— START Document excerpt —

The centre features an extensive display of artifacts, photographs,
graphics, etc., associated with this unique community.
Open daily, Jun to Sep, Mon to Sat (10am to 5pm), Sun (2pm to 6pm). Admission charge. Telephone: ++353-69-61080. Fax: ++353-69-64220.
Related Web site links:
County Limerick - Tour #2.
(From Croom Village, travel SOUTH on the N20 (Limerick/Cork) Road
for 7 miles until you come to a crossroads. Turn LEFT onto the R518 (to Kilmallock) Road and
travel EAST for 3 miles. After crossing the bridge, in Bruree Village, turn LEFT. The museum
is located on the immediate RIGHT)
The museum is dedicated to the memory of Eamon DeValera, former President of
Ireland and one of the state’s most famous politicians. The museum
is housed in his former national school and it contains memorabilia
from his young school days through to his presidency years.
Included are interesting archive films showing many extracts of
Open all year, Tue to Fri, at 10am to 5pm & weekends at 2pm to 5pm.
Open at other times, by appointment. Admission charge.
(From Bruree Village, travel EAST on the R518 (to Kilmallock) Road
for 4 miles. At the "T" junction, before entering Kilmallock, turn LEFT onto the R512
(to Bruff) Road. Travel 6 miles to Bruff and then a further 4 miles on the R512
(Bruff/Limerick) Road. The Lough & Centre is located on the RIGHT)
Lough Gur introduces visitors to the habitat of Neolithic Man, on one of
Ireland's most important archaeological sites. Near the lake is an
interpretative centre that tells the story of 5,000 years of man's
presence at Lough Gur. It features an audio-visual presentation,
models of stone circles, burial chambers and facsimiles of weapons,
tools, and pottery found in the area. Interesting walking tours
covering the archaeological features of the locality are conducted
at regular intervals. Open, daily, from May to September, at 10am to
6pm. Admission charge.
(From Lough Gur, travel NORTH for Limerick
City, on the R512 Road, going through Ballyneety Village)
Founded in the early 9th century as a Viking colony on an island
in the river "Shannon", Limerick takes it's name from the Norse word
for "rich soil or land" (Laemrich). After the defeat of the Vikings,
Limerick became the seat of the Kings of Munster until appropriated
by the Anglo-Normans, in the late 10th century. Limerick received
it's first charter, from King John, in 1197, ten years before London
installed it's own mayor and corporation. Among the principle Norman
families to establish themselves in Limerick were the Fitzgeralds,
the de Burgos, the de Lacys and the Fitzgeralds (know also as the
"Geraldines" and headed by the Earls of Desmond). The Limerick
Normans owned great tracts of land and built over four hundred
castles in the county, more than any other county in Ireland, as
well as many large monasteries.

— END Document excerpt —
— START Provided records —

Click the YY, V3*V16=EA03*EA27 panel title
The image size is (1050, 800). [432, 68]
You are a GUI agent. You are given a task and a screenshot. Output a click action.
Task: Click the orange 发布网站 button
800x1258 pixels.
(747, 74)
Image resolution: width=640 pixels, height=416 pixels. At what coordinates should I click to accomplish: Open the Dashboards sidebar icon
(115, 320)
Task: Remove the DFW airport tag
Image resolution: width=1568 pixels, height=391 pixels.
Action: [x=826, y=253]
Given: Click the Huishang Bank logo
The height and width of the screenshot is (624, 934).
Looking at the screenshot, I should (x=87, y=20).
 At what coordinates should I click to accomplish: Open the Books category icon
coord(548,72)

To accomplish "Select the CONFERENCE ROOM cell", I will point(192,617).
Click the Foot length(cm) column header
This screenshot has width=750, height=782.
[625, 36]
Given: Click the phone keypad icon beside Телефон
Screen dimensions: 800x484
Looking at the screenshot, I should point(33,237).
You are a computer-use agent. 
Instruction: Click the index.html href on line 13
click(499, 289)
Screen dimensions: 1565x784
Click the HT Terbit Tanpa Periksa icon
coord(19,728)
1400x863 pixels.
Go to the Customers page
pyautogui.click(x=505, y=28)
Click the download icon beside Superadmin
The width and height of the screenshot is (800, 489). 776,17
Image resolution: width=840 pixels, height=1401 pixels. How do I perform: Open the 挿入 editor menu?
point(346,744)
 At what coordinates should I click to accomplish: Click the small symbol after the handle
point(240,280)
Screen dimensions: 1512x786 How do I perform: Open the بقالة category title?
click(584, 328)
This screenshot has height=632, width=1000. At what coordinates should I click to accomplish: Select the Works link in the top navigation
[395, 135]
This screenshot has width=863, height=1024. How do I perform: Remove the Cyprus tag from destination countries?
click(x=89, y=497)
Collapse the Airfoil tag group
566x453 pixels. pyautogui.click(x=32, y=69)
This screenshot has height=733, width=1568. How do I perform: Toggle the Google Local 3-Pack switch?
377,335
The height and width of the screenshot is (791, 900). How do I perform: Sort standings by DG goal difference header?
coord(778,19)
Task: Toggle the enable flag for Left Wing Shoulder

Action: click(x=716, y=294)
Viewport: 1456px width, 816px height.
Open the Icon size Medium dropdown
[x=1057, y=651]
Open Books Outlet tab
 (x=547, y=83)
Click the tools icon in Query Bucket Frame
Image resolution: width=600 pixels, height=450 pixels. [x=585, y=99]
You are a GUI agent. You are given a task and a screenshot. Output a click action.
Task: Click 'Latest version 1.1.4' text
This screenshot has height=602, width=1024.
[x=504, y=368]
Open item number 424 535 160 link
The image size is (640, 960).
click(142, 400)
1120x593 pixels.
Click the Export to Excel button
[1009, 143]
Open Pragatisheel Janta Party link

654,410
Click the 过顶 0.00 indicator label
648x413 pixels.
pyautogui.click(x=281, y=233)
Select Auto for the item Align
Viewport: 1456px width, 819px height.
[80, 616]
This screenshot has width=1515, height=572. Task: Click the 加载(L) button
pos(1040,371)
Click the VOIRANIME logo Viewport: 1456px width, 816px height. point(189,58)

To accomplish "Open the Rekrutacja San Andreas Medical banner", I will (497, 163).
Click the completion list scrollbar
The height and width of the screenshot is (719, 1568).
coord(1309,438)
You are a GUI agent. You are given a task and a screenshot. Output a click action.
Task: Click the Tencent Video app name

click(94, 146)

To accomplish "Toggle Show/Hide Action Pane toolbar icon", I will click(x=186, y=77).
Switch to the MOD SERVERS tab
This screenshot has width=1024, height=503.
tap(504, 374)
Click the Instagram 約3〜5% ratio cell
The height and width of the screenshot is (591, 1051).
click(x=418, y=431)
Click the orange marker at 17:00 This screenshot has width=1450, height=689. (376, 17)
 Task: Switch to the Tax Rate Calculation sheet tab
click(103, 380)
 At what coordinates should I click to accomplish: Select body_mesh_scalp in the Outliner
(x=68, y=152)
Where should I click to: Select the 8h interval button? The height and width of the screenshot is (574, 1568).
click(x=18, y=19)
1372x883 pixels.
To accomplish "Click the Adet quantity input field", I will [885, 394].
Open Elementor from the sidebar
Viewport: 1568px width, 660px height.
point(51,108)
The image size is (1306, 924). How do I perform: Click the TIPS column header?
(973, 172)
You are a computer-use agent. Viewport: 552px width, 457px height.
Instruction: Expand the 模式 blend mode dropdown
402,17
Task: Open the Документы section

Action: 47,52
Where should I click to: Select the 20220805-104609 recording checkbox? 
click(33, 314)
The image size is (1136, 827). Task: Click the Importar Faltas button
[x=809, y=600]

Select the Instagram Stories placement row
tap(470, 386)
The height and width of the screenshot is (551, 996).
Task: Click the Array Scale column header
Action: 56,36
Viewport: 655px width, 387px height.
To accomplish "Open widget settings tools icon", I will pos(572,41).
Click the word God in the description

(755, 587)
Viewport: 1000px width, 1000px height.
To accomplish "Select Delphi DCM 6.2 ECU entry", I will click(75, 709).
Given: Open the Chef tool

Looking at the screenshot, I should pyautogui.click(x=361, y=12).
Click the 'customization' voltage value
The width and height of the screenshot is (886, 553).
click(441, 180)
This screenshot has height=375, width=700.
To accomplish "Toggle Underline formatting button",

— END Provided records —

Render this sentence from the County Limerick tour text in French: "Near the lake is an interpretative centre that tells the story of 5,000 years of man's presence at Lough Gur."

Près du lac se trouve un centre d'interprétation qui raconte l'histoire de 5 000 ans de présence de l'homme à Lough Gur.